Systematic reviews or existing clinical guidelines were identified and the methodological quality was evaluated using the AMSTAR [44] and AGREE [45] tools, respectively. Only systematic reviews and guidelines of sufficient quality were included, followed by data extraction of individual RCTs mentioned in the review and/or clinical guideline. Data including population demographics, intervention and control details, outcome and time measurement were independently extracted, by two review authors, from relevant RCTs. Risk of bias within individual RCTs was independently assessed by two review authors using the Cochrane risk of bias tool [46]. Any discrepancy was resolved through discussion. The review authors were not blinded.

Summary measures

Meta-analysis for each outcome were performed if data, in the included RCTs, was comparable. Data was extracted in the online software program, Covidence [47] and subsequently exported to RevMan5 [48], where pooled estimates of effects were calculated using the random-effect model. Dichotomous outcomes were calculated as relative risks (RR) and continous outcomes as mean differences (MD). If different scales were used in the measurement of continuous outcomes, a standardised mean difference (SMD) was applied.
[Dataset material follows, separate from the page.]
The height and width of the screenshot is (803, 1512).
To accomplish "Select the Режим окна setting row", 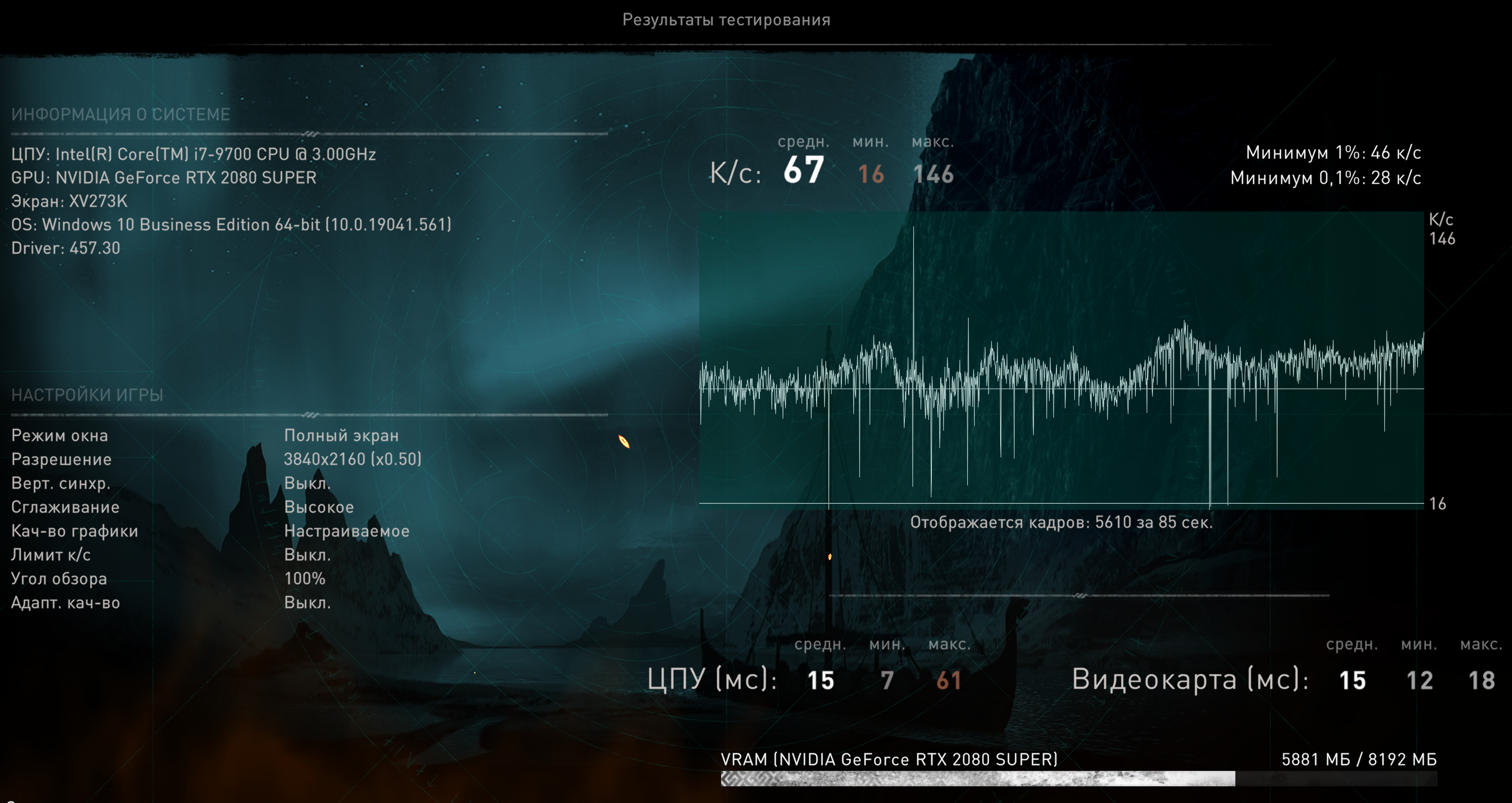I will tap(60, 436).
A 95% confidence interval was calculated for both dichotomous and continuous outcomes. I2 statistics were used for quantification of statistical heterogeneity (I2 > 50% was considered substantial heterogeneity). There was insufficient data to allow for any subgroup analysis. Results were displayed in forest plots for each outcome.

Certainty of evidence and recommendations

The GRADE approach was applied to assess the certainty of evidence obtained for each outcome. One of four possible rating was possible; high, moderate, low or very low. If needed, downgrading the certainty of evidence was done based on the extent of risk of bias, inconsistency, indirectness, imprecision, and publication bias. The overall certainty of evidence for each clinical question was based on the lowest rating of the primary outcome.

If evidence was available for a given clinical question, either a strong or weak recommendation, for or against an intervention was made. If no evidence was available, a consensus recommendation was made. Recommendations were based on a combined evaluation of the certainty of evidence, patient preferences, and the identified benefits and harms.

Patient preferences and consensus recommendation

The Danish Knowledge Centre on Headache Disorders performed a survey on patients’ expectations concerning treatments offered by chiropractors, physiotherapists, psychologists, acupuncturists and courses about knowledge on illness and treatment. They were also asked whether they would seek this treatment again. The headache population was recruited by a modified snowball sampling via facebook and patient organizations.

Patient preferences and consensus recommendation were based on direct patient involvement based on responses from the survey, direct feedback from chairmen (ABO, BOL) and board member (JB) representing Danish Migraine Association, Denmark’s Patient Society for People with Headache, and the Migraine and Headache Society, respectively. Additionally, patient preferences were based on expert opinion of the multidisciplinary working group formed by their experience in working with patients in daily practice.